NO TE LA JUEGUES

Cada vez está más en boga llevar nuestro móvil encima para capturar nuestros logros, utilizar los filtros más cool, compartir con amigos nuestras salidas o utilizar la última aplicación que te ha pasado un colega. Pero no olvidemos el motivo más importante: la seguridad.

Hoy los teléfonos móviles forman parte importante en nuestro día a día y en consecuencia en nuestras rutas. Es una obviedad, es una realidad y en cierta manera una responsabilidad. Algunos usuarios prefieren dejar el móvil en casa, a buen recaudo, para que no se estropee. Son móviles de última generación, precisas herramientas de trabajo de un precio elevado, y por ello decidimos dejarlo en casa para que no se pueda estropear. Craso error. De la misma manera que no debe faltar nunca en tu kit de supervivencia una cámara, una mancha o una multiherramientas, no debes descuidar tu teléfono. Una buena funda de calidad te permitirá disfrutar de aquello que nos hace sentir un poco más libres pero de manera responsable.

Fundas

Respeto por nuestro entorno
La montaña es un medio cambiante, salvaje y de climatología compleja. Llevar el móvil encima nos puede salvar de un apuro. Te quedarías sorprendido de las miles de intervenciones de rescate que se realizan en nuestro país y que se podrían haber evitado por el simple hecho de llevar el teléfono encima. Nunca sabes cuándo puedes tener una caída inoportuna, una avería irreparable o una desgracia de condiciones mayores. Es una muestra de sensatez por nuestra parte llevar el móvil encima en nuestras aventuras. Respeto por la naturaleza no es sólo el procurar no tirar un papel al suelo o no dañar el camino por el que circulamos. También demostramos respeto por nuestro entorno al tener nuestro material en perfectas condiciones, desde la patilla del cambio hasta la batería del móvil. De nada nos sirve un teléfono que en un día de barro y lluvia se ha estropeado y no nos permite realizar una llamada de urgencia.

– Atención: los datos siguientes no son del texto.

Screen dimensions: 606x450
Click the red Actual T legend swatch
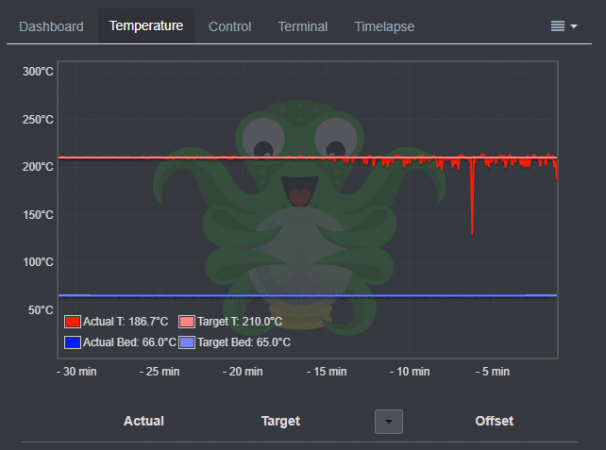coord(72,322)
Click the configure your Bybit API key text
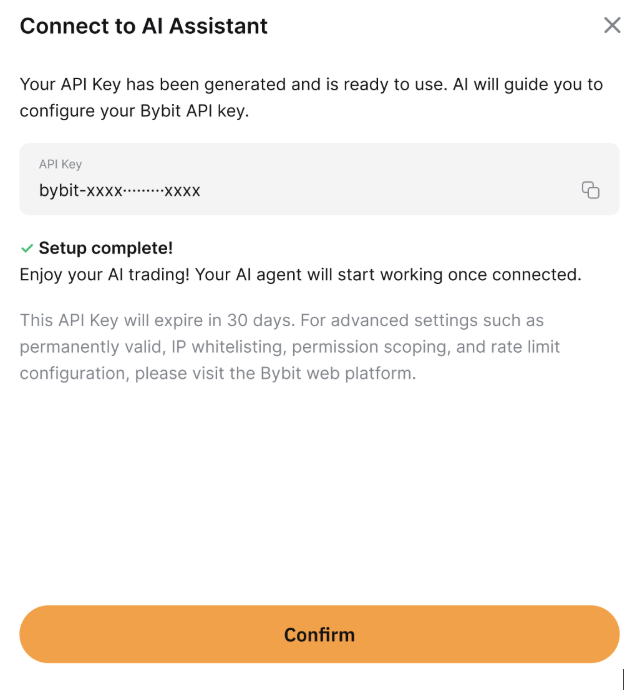This screenshot has width=624, height=690. (134, 111)
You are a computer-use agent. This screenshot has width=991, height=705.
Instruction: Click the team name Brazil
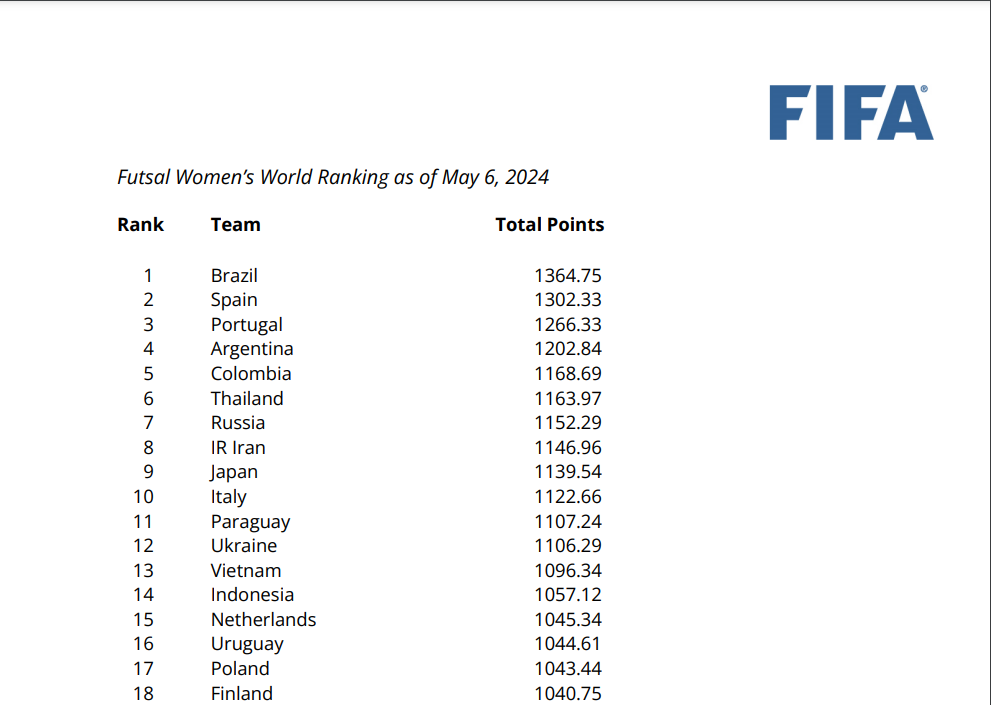[234, 275]
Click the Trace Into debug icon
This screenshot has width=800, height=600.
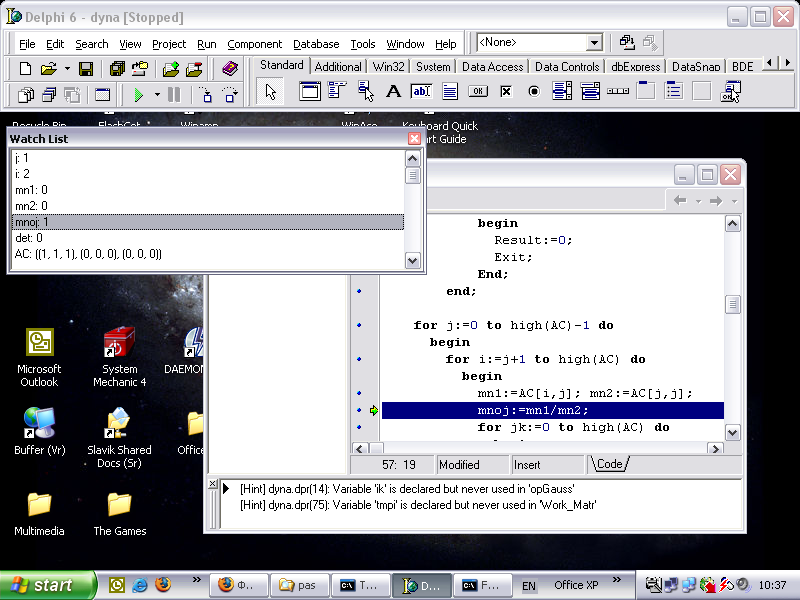click(207, 95)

Que cuatro gotas no te paren. Un día de lluvia y barro puede ser sinónimo de una gran jornada de puro MTB.

En ruta, vital
Evidentemente para aquellos que disfrutan realizando grandes travesías, sirva de ejemplo el Camino de Santiago, es fundamental. Pero también lo debe ser cuando realizamos salidas en solitario entre semana huyendo del mundanal ruido y anhelando la desconexión. La tranquilidad que nos confiere el teléfono al circular por caminos que no conocemos no tiene precio, apenas una poca inversión que nos puede reportar muchas alegrías y evitar situaciones desagradables. Dicen bien que quien no conoce los riesgos no puede hacer nada por evitarlos. Que la ignorancia no te prive de tu felicidad, de aquello que nos hace felices.

Cuatro elementos a tener en cuenta para elegir tu funda

1.Resistente
No vamos a descubrir nada si decimos que el medio por el que nos movemos es agresivo con nuestras bicis y demás complementos. Y más si les encomendamos la misión de velar por nuestros teléfonos, que, en algunos casos, son de elevado coste y prestaciones.

2.Con soporte
El hecho de poder instalar nuestra funda en el manillar nos amplía el abanico de posibilidades. Poder navegar a través de tu GPS o la posibilidad de emplearlos como cuentakilómetros con todo tipo de información detallada es un gran qué.

3.Compacto
El tamaño a la hora de ir en bici importa, y mucho. Cuanto más compacto, menos interfiere a la hora de dar pedales y más liviano será. También nos evita de posibles golpes o enganchones con la maleza.

4.Impermeable
Nos aporta mucha más tranquilidad cuando la funda es totalmente estanca, al aislarla así de las inclemencias del tiempo. De sobras es sabido que los móviles y el agua son enemigos íntimos, nada que no pueda arreglar una funda 100×1000 estanca.